Passage to read:

A common denominator in all these is the need to move from where one would usually call home, with set aims and objectives to be achieved in the place of re­location. These reasons are valid in their own rights, in my opinion the people who undertake a relocation are entitled to go wherever in their estimation, their ‘better-life’ will be found.

An observation of ‘Relocators’ brings to the fore two types – those who secure a fair certainty of their lives away from the homeland in terms of acquiring job contracts to those who leave on promises of securing jobs. Outside this bracket are those who leave without any certainty of a contractual source of livelihood; not even a promise. Those who flee war and unsavoury environments, be it for life, health, religion or social reasons are placed on the furthest end of this ‘seeking-a-better-life’ spec­trum as no choice is given them really.

The kind of preparation for the first-two types mentioned above are as interesting as they may be varied. For both, years of prepara­tions go into waiting for the most opportune time to take off.

Some preparations apart from the acquisition of knowledge and skills that will be needed for jobs in the new destination, entail a meticulous contact of a network of ‘Agents’ and several individuals, each in competitive businesses en­suring that ‘Relocators’ are assist­ed in landing in their notion of the ‘Promised Land.’

Sums of money involved in these transactions are eye-watering; not to mention other prepara­tions such as being spiritually, often traditionally as well fortified for such take-offs.

The means of travel is equally diverse. To most citizenry of the ‘Relocators’ home-land, the obvious means of getting to ‘Abrokyire’- the land of the beyond is by air.

Stored data:
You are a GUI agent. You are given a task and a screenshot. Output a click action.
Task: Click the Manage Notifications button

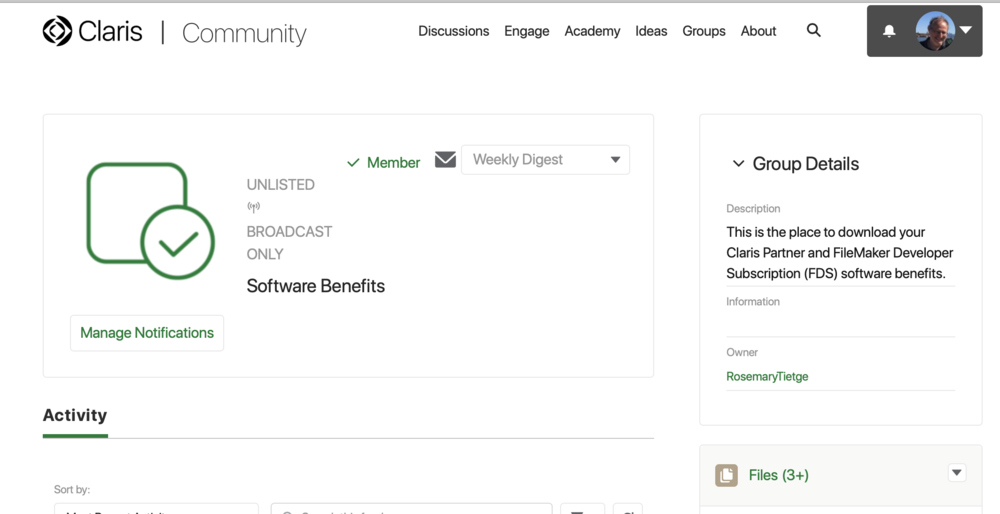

Exercise details: Continue the passage about people relocating abroad in search of a better life, picking up right after its last sentence.

Exercise answer:
However, for various rea­sons known to the ‘Agents’ of some ‘Relocators’ any means of travel, such as sea, land and rail may conclude the ‘Relocating package’ for their clients.

Is it not indeed whispered that travel on camels’ backs, treks in desserts, bushlands; other such may be resorted to should the need so arise during the course of the ‘Relocator’s journey (?)

As if these unusual means of getting away to far-away lands is not disconcerting enough to the average citizenry, some may well arrive in the ‘Promised Land’ such as the UK, U.S.A. or Germany; parts of the Middle East, the Down Under without having had personal involvements at all with visa proto ­cols demanded of them from these countries. All such arrangements having been paid for and left in the able hands of ‘Agents.’

So it was that with the above thoughts forming the background of my research in preparation for completing Re-Locating 2, the top­ic of a Public Lecture at Gresham College, London caught my atten­tion:

The Human Cost of Immigra­tion Detention.

As I sat listening to Dr. Greg Constantine who had taken it upon himself to delve into the lives of people who had had the blunt side of seeking the better life most people relocating sought, the direction of Relocating 2 changed. I realised it would serve a better purpose to open a window through this Part 2 into some of Dr. Greg Constantine’s findings.

For some, the months and years of preparation does not yield the desired results of a good change in economic and other environmental conditions. They land in Immi­gration Detention Centres-a far cry from the vision of the better lives for which they had prepared themselves, and often times their families.

These Detention Camps were shown in pictures of grey walls spread in desserts, near airports; indeed everywhere-some close enough and within vision of the people in the Promised Land, yet hidden in the view of their busy, bustling lives! In these camps, begin an agonising several months, years, decades; ‘processing’ of their documents-legal or illegal, within which time, the clock ticks unbearably slow. Some lucky ones do enter the Promised Land but get immediately abandoned by their ‘Agents’ leaving them to a blind navigation to their vision of a better life.

My mind wandered to the in ­famous ‘Boat People’ who get to Europe on dinghies on open seas to France and Britain mainly, some of whom do not ever set foot on solid ground and become mere statistics archived for purposes such as had led me to sit in a lecture hall that Tuesday evening in March 2024.

Indeed, by March 27, 2024 4644 ‘Boat People’ had crossed the English Channel into the UK. This report on Sky News did not give a figure of how many ‘Boat people’ had not made it to dry land.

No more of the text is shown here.